DO THIS>
Please lay out every line of the records below as a Markdown table with two columns, Row and Line, numbering the rows and leaving out blank lines.

[Entries on target coordinates]
○ ○ ○

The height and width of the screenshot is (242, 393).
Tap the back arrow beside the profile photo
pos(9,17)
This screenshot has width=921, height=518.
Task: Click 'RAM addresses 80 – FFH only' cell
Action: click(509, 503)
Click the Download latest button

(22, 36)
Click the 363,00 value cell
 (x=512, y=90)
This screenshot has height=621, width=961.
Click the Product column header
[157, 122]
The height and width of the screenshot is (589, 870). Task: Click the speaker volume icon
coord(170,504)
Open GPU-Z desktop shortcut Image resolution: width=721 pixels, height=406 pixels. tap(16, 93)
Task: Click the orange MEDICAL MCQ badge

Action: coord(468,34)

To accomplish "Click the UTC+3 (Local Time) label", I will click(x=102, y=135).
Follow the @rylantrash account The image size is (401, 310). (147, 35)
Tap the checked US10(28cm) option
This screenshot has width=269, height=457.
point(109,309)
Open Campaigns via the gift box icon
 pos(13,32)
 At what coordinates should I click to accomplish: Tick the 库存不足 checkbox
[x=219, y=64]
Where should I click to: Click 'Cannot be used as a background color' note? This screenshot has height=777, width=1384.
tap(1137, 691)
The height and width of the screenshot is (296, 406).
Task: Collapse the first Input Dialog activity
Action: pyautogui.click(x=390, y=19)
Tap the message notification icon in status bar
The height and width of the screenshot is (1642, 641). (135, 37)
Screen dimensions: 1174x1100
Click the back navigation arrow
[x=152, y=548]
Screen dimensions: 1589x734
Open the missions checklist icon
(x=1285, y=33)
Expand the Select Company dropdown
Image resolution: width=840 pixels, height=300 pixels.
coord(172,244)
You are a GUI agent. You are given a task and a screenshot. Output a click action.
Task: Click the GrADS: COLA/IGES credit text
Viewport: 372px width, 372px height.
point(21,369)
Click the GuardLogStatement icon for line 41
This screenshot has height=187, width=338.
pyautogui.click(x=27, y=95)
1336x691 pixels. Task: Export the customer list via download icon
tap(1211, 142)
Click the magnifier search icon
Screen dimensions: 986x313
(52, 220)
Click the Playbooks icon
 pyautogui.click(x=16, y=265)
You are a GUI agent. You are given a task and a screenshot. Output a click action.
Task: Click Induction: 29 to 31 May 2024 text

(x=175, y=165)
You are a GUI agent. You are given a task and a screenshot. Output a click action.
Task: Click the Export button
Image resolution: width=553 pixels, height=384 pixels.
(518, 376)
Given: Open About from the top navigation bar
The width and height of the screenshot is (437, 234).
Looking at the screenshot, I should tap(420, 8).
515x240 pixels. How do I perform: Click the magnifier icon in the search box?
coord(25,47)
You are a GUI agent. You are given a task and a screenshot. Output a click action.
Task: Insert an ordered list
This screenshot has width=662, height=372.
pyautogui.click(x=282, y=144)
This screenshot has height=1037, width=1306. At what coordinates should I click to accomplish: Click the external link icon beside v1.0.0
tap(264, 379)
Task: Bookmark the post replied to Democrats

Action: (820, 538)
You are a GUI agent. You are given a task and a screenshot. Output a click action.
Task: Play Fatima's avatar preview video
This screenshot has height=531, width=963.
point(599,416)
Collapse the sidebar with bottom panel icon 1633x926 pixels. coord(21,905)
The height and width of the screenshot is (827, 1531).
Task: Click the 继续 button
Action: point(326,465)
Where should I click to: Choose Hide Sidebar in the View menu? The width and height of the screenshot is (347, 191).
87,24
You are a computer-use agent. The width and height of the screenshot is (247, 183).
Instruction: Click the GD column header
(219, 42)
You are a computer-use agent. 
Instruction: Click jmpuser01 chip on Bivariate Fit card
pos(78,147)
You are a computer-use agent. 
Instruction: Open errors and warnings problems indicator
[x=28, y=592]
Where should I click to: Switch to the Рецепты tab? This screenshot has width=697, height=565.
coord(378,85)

○ ○ ○

TASK OUTPUT>
| Row | Line |
|---|---|
| 1 | The height and width of the screenshot is (242, 393). |
| 2 | Tap the back arrow beside the profile photo |
| 3 | pos(9,17) |
| 4 | This screenshot has width=921, height=518. |
| 5 | Task: Click 'RAM addresses 80 – FFH only' cell |
| 6 | Action: click(509, 503) |
| 7 | Click the Download latest button |
| 8 | (22, 36) |
| 9 | Click the 363,00 value cell |
| 10 |  (x=512, y=90) |
| 11 | This screenshot has height=621, width=961. |
| 12 | Click the Product column header |
| 13 | [157, 122] |
| 14 | The height and width of the screenshot is (589, 870). Task: Click the speaker volume icon |
| 15 | coord(170,504) |
| 16 | Open GPU-Z desktop shortcut Image resolution: width=721 pixels, height=406 pixels. tap(16, 93) |
| 17 | Task: Click the orange MEDICAL MCQ badge |
| 18 | Action: coord(468,34) |
| 19 | To accomplish "Click the UTC+3 (Local Time) label", I will click(x=102, y=135). |
| 20 | Follow the @rylantrash account The image size is (401, 310). (147, 35) |
| 21 | Tap the checked US10(28cm) option |
| 22 | This screenshot has width=269, height=457. |
| 23 | point(109,309) |
| 24 | Open Campaigns via the gift box icon |
| 25 |  pos(13,32) |
| 26 |  At what coordinates should I click to accomplish: Tick the 库存不足 checkbox |
| 27 | [x=219, y=64] |
| 28 | Where should I click to: Click 'Cannot be used as a background color' note? This screenshot has height=777, width=1384. |
| 29 | tap(1137, 691) |
| 30 | The height and width of the screenshot is (296, 406). |
| 31 | Task: Collapse the first Input Dialog activity |
| 32 | Action: pyautogui.click(x=390, y=19) |
| 33 | Tap the message notification icon in status bar |
| 34 | The height and width of the screenshot is (1642, 641). (135, 37) |
| 35 | Screen dimensions: 1174x1100 |
| 36 | Click the back navigation arrow |
| 37 | [x=152, y=548] |
| 38 | Screen dimensions: 1589x734 |
| 39 | Open the missions checklist icon |
| 40 | (x=1285, y=33) |
| 41 | Expand the Select Company dropdown |
| 42 | Image resolution: width=840 pixels, height=300 pixels. |
| 43 | coord(172,244) |
| 44 | You are a GUI agent. You are given a task and a screenshot. Output a click action. |
| 45 | Task: Click the GrADS: COLA/IGES credit text |
| 46 | Viewport: 372px width, 372px height. |
| 47 | point(21,369) |
| 48 | Click the GuardLogStatement icon for line 41 |
| 49 | This screenshot has height=187, width=338. |
| 50 | pyautogui.click(x=27, y=95) |
| 51 | 1336x691 pixels. Task: Export the customer list via download icon |
| 52 | tap(1211, 142) |
| 53 | Click the magnifier search icon |
| 54 | Screen dimensions: 986x313 |
| 55 | (52, 220) |
| 56 | Click the Playbooks icon |
| 57 |  pyautogui.click(x=16, y=265) |
| 58 | You are a GUI agent. You are given a task and a screenshot. Output a click action. |
| 59 | Task: Click Induction: 29 to 31 May 2024 text |
| 60 | (x=175, y=165) |
| 61 | You are a GUI agent. You are given a task and a screenshot. Output a click action. |
| 62 | Task: Click the Export button |
| 63 | Image resolution: width=553 pixels, height=384 pixels. |
| 64 | (518, 376) |
| 65 | Given: Open About from the top navigation bar |
| 66 | The width and height of the screenshot is (437, 234). |
| 67 | Looking at the screenshot, I should tap(420, 8). |
| 68 | 515x240 pixels. How do I perform: Click the magnifier icon in the search box? |
| 69 | coord(25,47) |
| 70 | You are a GUI agent. You are given a task and a screenshot. Output a click action. |
| 71 | Task: Insert an ordered list |
| 72 | This screenshot has width=662, height=372. |
| 73 | pyautogui.click(x=282, y=144) |
| 74 | This screenshot has height=1037, width=1306. At what coordinates should I click to accomplish: Click the external link icon beside v1.0.0 |
| 75 | tap(264, 379) |
| 76 | Task: Bookmark the post replied to Democrats |
| 77 | Action: (820, 538) |
| 78 | You are a GUI agent. You are given a task and a screenshot. Output a click action. |
| 79 | Task: Play Fatima's avatar preview video |
| 80 | This screenshot has height=531, width=963. |
| 81 | point(599,416) |
| 82 | Collapse the sidebar with bottom panel icon 1633x926 pixels. coord(21,905) |
| 83 | The height and width of the screenshot is (827, 1531). |
| 84 | Task: Click the 继续 button |
| 85 | Action: point(326,465) |
| 86 | Where should I click to: Choose Hide Sidebar in the View menu? The width and height of the screenshot is (347, 191). |
| 87 | 87,24 |
| 88 | You are a computer-use agent. The width and height of the screenshot is (247, 183). |
| 89 | Instruction: Click the GD column header |
| 90 | (219, 42) |
| 91 | You are a computer-use agent.  |
| 92 | Instruction: Click jmpuser01 chip on Bivariate Fit card |
| 93 | pos(78,147) |
| 94 | You are a computer-use agent.  |
| 95 | Instruction: Open errors and warnings problems indicator |
| 96 | [x=28, y=592] |
| 97 | Where should I click to: Switch to the Рецепты tab? This screenshot has width=697, height=565. |
| 98 | coord(378,85) |